→ **TASK SET**:
1) From the post about PC upgrade history, list every option the writer is weighing for the next upgrade.
2) Continue the post about PC upgrade history from the point where it ends.

--- PASSAGE FOR REVIEW Enclosed Below ---

I'm trying to remember the frequency-history of upgrades I've made over the years. I jumped from 2003 Northwood Pentium to LGA-775 and C2D/C2Q in 2007. In 2011, I built my first Sandy Bridge, climbing aboard the Z68 bandwagon almost as soon as the chipset was released with motherboards.
I'm just 15 days short of a full four years with these configurations. I keep saying I "have an upgrade plan and budget," but I can't make up my mind whether to pull the string for a 4790K/skt-1150, a 5820K/skt-2011v3, or simply continue waiting and enjoying these old Sandy cores.
Your own OC seems to support those assumptions I had made about the SB-K processors.
I have occasional PC-tech discussions with my doctor, who had chosen a DIY approach to networking his office and clinic. He'd been more enthusiastic about picking parts and building PCs. I can't discount his current posture: "It can be like pouring money down the toilet." With that, he's addressing the "high-end" enthusiast obsession. He's taken to buying Dell refurb-retreads -- some with Xeon processors.

--- End of Enclosed PASSAGE FOR REVIEW ---
--- RECORD EXTRACTS Enclosed Below ---

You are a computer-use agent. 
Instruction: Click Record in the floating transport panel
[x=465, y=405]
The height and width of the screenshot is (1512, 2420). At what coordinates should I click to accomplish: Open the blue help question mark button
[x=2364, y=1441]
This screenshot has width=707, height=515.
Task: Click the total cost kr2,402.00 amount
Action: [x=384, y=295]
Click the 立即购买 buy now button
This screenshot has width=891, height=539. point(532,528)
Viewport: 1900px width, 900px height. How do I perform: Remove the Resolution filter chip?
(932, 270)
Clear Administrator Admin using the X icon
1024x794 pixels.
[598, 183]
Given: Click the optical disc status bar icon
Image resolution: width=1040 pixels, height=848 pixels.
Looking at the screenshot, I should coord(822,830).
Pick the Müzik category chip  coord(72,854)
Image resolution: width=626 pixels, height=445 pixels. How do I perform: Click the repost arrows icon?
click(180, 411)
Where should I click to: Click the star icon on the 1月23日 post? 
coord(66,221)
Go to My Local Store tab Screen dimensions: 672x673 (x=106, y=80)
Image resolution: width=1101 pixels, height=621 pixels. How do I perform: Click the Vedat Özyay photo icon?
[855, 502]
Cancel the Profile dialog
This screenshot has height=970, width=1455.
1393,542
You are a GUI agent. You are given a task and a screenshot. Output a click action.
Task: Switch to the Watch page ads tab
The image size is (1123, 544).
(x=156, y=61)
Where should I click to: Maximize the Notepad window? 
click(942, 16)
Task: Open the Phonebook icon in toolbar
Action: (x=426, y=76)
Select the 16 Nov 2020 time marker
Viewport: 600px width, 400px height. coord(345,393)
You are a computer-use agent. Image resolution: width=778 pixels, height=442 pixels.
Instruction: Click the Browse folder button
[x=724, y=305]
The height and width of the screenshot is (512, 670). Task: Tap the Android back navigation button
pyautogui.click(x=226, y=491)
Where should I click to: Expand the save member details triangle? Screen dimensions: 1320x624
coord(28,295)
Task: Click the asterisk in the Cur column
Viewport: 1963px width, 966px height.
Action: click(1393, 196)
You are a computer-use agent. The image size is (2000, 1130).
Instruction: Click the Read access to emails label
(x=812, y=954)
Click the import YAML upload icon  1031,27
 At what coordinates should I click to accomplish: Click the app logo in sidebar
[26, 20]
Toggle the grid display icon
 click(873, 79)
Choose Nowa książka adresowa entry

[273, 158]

--- End of Enclosed RECORD EXTRACTS ---

→ **ANSWERS BY ITEM NUMBER**:
1)
- A 4790K on socket 1150
- A 5820K on socket 2011v3
- Continuing to wait and keep using the current Sandy Bridge cores

2)
This type of thread pertaining to the Sandy K processors is among many which have appeared over the last year or so.
Z68 is positively ancient compared to X99. And I'd take 6 actual cores anyday over 4. If you kept SNB for that long, imagine how last X99 would last. The only real issue with X99 is it came out before M.2 and PCI-E were standardised along with USB 3.1. Then again there is always stuff coming out so . . . . .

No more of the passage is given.